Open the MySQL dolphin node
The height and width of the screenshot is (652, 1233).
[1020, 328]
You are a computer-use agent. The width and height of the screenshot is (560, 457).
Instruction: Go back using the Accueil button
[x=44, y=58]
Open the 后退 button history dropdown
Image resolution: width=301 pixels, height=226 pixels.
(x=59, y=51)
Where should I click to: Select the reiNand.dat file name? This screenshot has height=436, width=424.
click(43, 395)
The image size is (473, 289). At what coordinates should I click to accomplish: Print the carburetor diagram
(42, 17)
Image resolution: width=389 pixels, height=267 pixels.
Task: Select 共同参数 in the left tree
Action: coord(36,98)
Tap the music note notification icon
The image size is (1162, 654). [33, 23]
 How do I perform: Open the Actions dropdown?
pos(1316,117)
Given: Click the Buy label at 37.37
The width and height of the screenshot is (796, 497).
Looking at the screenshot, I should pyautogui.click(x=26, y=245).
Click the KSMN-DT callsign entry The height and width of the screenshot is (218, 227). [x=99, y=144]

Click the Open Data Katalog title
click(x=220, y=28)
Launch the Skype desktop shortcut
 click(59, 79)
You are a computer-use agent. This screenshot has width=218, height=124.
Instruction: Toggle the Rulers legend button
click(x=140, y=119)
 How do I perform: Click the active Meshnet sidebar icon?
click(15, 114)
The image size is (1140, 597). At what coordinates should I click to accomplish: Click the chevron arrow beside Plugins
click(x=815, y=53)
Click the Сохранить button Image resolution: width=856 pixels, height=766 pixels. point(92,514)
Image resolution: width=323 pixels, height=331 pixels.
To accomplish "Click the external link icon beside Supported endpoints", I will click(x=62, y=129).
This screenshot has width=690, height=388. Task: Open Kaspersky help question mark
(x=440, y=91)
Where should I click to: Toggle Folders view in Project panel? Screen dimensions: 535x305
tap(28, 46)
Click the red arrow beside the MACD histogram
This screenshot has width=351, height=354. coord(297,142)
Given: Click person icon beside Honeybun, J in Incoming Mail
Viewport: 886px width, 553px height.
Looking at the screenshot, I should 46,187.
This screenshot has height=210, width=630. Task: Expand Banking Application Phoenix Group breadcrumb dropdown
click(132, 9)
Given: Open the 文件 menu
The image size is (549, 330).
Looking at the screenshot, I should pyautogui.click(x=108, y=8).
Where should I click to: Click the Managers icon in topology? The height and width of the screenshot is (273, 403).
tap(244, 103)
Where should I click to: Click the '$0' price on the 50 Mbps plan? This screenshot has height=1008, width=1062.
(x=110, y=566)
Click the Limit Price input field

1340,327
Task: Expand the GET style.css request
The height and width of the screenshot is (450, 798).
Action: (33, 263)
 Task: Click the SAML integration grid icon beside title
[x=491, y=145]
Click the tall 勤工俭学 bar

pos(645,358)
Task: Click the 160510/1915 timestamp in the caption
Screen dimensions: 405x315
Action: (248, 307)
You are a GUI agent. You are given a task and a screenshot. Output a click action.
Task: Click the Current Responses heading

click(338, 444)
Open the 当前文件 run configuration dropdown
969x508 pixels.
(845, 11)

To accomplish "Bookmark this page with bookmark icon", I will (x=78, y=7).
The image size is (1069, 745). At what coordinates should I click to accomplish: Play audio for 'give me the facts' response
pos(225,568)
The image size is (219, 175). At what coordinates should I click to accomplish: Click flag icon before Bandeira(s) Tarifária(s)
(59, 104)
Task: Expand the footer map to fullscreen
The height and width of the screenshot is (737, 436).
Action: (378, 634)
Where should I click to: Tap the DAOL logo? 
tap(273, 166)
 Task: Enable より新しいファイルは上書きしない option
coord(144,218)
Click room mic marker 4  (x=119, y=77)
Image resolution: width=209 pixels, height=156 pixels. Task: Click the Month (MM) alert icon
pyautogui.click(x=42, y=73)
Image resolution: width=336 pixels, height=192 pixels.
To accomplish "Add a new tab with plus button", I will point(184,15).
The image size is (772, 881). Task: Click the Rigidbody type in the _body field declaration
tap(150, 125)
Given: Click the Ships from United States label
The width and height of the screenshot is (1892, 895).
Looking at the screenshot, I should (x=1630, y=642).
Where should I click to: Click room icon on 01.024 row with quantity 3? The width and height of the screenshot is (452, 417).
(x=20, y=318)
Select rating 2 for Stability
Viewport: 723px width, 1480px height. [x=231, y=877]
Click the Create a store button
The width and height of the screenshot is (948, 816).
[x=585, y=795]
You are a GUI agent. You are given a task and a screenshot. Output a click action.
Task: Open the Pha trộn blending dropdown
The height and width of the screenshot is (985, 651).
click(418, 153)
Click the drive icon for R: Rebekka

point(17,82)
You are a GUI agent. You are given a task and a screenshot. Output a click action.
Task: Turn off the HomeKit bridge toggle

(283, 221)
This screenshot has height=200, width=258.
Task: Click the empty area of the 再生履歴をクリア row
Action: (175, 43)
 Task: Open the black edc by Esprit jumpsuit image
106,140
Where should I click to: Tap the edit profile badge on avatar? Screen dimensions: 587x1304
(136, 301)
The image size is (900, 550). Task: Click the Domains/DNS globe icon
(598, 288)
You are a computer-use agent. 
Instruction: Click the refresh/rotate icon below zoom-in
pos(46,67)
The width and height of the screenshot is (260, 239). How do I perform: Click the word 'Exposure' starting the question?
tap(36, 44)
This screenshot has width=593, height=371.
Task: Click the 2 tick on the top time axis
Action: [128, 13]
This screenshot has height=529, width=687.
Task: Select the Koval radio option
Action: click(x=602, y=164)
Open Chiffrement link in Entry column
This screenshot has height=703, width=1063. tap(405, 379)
◇ ◇ ◇ ◇ ◇
Write out every line of the preceding listing that contains "label".

Given: Click the Buy label at 37.37
Given: Click the Ships from United States label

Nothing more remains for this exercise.